E este filme do horror, que teve um dos ápices em Barra Grande, aqui no RS/SC, e Belo Monte, no Pará, parece que não para mais. Por outro lado, se formos para a questão dos agroecossistemas, veremos que a situação não é também a melhor. E que de "eco" praticamente pouco sobrou, sendo substituídos pela artificialização, ao extremo, na agricultura convencional quimicodependente. E, agora, OGMs-dependente, onde as variedades convencionais (não obtidas por engenharia genética)
estão sumindo, para alegria de meia dúzia de gigantescas corporações que controlam as sementes e vendem crescentemente agrotóxicos (Brasil, o campeão do uso de agrotóxicos) e outros insumos. Continuamos "inovando' no sentido de se fazer adaptar nossos ecossistemas a culturas vegetais, e não o contrário...

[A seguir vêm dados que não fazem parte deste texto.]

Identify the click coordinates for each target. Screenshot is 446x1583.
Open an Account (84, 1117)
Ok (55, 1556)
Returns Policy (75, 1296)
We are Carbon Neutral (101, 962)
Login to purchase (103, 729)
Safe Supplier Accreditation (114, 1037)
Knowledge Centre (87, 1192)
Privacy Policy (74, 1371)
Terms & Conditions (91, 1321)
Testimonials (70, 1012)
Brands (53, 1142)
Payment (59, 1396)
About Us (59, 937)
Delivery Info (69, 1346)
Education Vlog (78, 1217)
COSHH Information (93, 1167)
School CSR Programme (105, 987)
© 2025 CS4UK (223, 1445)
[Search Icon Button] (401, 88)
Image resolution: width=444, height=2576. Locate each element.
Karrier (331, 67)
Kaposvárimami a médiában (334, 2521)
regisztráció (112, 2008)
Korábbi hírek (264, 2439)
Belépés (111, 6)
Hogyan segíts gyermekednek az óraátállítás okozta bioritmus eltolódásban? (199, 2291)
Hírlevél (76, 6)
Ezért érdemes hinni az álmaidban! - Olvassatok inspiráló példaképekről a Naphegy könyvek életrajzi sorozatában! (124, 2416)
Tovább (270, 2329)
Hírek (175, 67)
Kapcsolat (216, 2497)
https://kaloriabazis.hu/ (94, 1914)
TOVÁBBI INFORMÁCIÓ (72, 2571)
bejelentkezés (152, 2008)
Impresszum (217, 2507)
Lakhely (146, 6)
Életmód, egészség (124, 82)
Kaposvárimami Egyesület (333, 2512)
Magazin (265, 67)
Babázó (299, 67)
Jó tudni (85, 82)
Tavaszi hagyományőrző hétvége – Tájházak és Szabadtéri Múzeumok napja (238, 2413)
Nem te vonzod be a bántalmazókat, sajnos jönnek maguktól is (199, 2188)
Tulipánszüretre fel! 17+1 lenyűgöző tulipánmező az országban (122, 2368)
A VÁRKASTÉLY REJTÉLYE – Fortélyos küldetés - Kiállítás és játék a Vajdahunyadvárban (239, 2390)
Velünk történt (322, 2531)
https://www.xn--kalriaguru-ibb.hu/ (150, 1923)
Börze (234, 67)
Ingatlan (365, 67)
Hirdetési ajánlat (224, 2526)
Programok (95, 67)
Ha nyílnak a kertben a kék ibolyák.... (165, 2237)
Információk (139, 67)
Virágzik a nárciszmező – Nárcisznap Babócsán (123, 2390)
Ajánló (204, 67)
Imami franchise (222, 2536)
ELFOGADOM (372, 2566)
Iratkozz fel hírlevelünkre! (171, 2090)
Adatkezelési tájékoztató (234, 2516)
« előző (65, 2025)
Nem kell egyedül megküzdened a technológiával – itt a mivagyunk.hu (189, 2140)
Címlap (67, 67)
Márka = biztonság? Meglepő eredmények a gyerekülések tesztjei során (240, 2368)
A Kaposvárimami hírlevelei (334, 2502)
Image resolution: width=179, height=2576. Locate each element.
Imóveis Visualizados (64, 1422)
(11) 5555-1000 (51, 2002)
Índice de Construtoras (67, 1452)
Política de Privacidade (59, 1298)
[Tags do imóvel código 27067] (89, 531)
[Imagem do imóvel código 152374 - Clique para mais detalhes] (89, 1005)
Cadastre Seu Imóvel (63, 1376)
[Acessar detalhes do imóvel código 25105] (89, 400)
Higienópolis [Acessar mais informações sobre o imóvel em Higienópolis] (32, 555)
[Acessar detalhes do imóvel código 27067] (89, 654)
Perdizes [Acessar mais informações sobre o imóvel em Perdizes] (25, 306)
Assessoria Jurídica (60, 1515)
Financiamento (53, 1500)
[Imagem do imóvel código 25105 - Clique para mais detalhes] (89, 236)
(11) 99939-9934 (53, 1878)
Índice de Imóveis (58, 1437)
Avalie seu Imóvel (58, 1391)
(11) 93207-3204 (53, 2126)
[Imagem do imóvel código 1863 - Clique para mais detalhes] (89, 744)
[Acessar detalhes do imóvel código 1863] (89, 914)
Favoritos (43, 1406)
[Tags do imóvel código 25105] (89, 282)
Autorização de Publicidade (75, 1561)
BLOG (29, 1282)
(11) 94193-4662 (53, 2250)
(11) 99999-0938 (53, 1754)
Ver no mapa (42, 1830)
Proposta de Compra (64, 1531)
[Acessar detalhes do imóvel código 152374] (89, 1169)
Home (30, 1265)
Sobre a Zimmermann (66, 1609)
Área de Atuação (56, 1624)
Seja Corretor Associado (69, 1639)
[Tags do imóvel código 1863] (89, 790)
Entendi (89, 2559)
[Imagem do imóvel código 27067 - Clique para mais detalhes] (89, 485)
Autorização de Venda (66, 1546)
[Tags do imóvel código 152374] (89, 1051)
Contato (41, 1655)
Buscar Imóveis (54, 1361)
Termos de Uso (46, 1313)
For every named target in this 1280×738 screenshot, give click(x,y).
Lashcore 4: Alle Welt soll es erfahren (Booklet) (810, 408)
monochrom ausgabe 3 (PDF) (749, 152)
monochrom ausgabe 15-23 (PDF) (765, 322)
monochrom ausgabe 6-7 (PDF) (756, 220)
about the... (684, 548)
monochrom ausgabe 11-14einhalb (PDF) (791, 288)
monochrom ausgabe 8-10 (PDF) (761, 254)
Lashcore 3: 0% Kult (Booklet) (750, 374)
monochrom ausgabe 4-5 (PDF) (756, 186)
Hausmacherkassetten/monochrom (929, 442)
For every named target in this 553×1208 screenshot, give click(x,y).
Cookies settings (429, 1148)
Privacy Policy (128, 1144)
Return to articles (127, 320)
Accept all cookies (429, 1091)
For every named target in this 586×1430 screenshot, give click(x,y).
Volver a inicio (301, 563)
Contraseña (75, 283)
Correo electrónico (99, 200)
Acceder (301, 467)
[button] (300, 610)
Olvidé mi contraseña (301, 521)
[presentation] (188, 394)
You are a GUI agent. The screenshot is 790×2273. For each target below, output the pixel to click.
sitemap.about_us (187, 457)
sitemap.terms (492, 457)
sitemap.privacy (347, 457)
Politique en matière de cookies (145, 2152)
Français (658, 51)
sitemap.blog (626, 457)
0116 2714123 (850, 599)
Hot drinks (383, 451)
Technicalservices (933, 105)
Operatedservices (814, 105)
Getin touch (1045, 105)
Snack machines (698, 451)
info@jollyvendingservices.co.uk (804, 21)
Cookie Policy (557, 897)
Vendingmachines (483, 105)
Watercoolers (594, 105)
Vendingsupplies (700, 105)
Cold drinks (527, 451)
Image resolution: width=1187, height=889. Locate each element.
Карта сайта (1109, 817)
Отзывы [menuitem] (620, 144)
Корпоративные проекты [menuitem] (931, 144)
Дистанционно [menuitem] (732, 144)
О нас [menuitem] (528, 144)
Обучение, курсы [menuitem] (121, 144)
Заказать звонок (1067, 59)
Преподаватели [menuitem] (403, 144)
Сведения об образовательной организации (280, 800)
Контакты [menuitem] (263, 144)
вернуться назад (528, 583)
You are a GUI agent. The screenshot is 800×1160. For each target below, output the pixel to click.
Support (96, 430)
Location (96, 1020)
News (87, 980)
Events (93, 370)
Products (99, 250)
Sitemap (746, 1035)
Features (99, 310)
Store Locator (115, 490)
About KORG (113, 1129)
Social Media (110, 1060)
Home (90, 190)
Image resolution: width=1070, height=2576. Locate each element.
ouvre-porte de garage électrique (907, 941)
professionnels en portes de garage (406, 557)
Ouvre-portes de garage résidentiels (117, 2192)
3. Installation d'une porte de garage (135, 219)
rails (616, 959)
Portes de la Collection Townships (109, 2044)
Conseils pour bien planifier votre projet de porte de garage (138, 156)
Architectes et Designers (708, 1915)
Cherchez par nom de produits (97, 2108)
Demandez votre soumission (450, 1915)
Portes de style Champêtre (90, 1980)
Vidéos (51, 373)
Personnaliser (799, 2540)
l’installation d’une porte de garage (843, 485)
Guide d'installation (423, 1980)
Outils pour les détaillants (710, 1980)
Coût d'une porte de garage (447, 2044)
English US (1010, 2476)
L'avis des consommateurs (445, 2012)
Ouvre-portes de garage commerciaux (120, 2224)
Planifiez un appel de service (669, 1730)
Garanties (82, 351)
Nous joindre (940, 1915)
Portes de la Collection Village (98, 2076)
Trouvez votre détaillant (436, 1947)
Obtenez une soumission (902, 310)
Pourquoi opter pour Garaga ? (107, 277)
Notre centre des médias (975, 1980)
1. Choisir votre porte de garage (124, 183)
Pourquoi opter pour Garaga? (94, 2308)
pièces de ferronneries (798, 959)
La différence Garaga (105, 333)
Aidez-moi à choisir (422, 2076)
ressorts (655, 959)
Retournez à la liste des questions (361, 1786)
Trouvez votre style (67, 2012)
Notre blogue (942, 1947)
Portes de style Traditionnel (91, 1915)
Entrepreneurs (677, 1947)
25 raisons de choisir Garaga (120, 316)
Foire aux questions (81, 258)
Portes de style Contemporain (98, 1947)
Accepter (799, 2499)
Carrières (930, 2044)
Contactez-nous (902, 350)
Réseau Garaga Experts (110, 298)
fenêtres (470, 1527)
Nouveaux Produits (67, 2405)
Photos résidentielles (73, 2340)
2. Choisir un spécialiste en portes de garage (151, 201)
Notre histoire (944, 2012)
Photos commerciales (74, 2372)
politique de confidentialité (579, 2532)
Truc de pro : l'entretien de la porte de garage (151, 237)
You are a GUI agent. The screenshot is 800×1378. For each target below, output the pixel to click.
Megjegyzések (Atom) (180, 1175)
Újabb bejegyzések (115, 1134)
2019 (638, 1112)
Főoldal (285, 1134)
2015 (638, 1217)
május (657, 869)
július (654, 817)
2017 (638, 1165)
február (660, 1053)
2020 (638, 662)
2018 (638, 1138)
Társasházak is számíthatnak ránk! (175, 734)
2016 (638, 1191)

Juramos defender nossa profissão, quando da cerimônia de formatura. Mas, honestamente, as circunstâncias não estão favoráveis para os biólogos. Escutamos relatos de nossos queridos ex-alunos, muitos agora profissionais da área ambiental, que nos contam situações das mais absurdas. Pressão psicológica. Pressão política. Pressão para acelerar processo de licenciamento. Pressão para retirar aquela foto comprometedora do EIA-RIMA. Sedução para criar patentes baseadas em seres vivos, com overdose de artificialização. E muita pressão para fazer de conta que tudo continua normal...
Biólogo: pra que te quero? Simplesmente, para ganhar dinheiro e baixar a cabeça? Ou para aprofundar o conhecimento e a ação em defesa da vida?
Ou, se estamos errados (quem dera!), quem sabe isso tudo é ilusão de quem não se adaptou aos novos tempos?